We have shown that our model is able to reliably estimate alternative patient outcomes depending on their antibiotic treatment status. Based on our results, the size and consistency of the dataset used and, hence, the number of available donors are strongly related to the reliability of outputs. Experiments utilising small datasets often led to poor results given there were not enough suitable patients within a given embedding space to create an appropriate synthetic estimation. On the other hand, there does seem to be a ceiling above which more instances are not necessary. For example, similar results were obtained across the pneumonia, test, and whole datasets even though they had sizes of 2,476, 3,427, and 22,845 patient stays, respectively. As such, we can infer that this method is likely to produce suitable estimations if several thousand patient examples are available. Although this should be reasonable for most clinical scenarios, it does act as a dataset constraint when evaluating less common infections, where potentially more interesting nuanced findings could be made.

The quality of the initial autoencoder model is another significant implication that determines performance. The standard autoencoder model without the synthetic control methods applied achieved higher performance on the LOS prediction task than estimations generated without segregating the embedding space (RMSE of 3.88 and 5.05, respectively). This confirms first that the model has been trained to appropriately represent the patient in the embedding space with respect to their outcome. Second, the temporal aspect of the embeddings assists with synthetic outcome estimations and finally the subsequent synthetic outcome estimation methodology applied ensures that outputs can be clinically applicable with regards to antibiotic treatment. As such, the autoencoder is critical for appropriate temporal representations and subsequent estimations.
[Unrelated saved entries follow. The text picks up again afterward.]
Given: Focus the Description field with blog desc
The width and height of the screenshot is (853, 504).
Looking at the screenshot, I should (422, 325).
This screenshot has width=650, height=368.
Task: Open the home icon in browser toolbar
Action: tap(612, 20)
It is important to note that there is a high degree of correlation between LOS and overall treatment length in the datasets (Table 1, supplementary Figure S3). This is to be expected given those patients who are less sick will likely receive fewer antibiotics and leave the ICU sooner. Although the model architecture is designed to account for this, through representative and segregated embeddings, it is still likely that the model “learned” this association causing some confounding. Results on outliers when there is reduced correlation still illustrate that stopping can impact LOS outcomes, even if the predictions themselves are not reliable in this situation given the skewed dataset analysed. Numerous factors influence ICU LOS; hence, even if the model predicts that stopping antibiotics could be neutral or beneficial, other random factors may make this an impossibility. Nevertheless, our results and the strong correlation observed between antibiotic treatment length and LOS in this dataset mean this model can act as a proxy with the ultimate aim of reducing the unnecessary use of antibiotics.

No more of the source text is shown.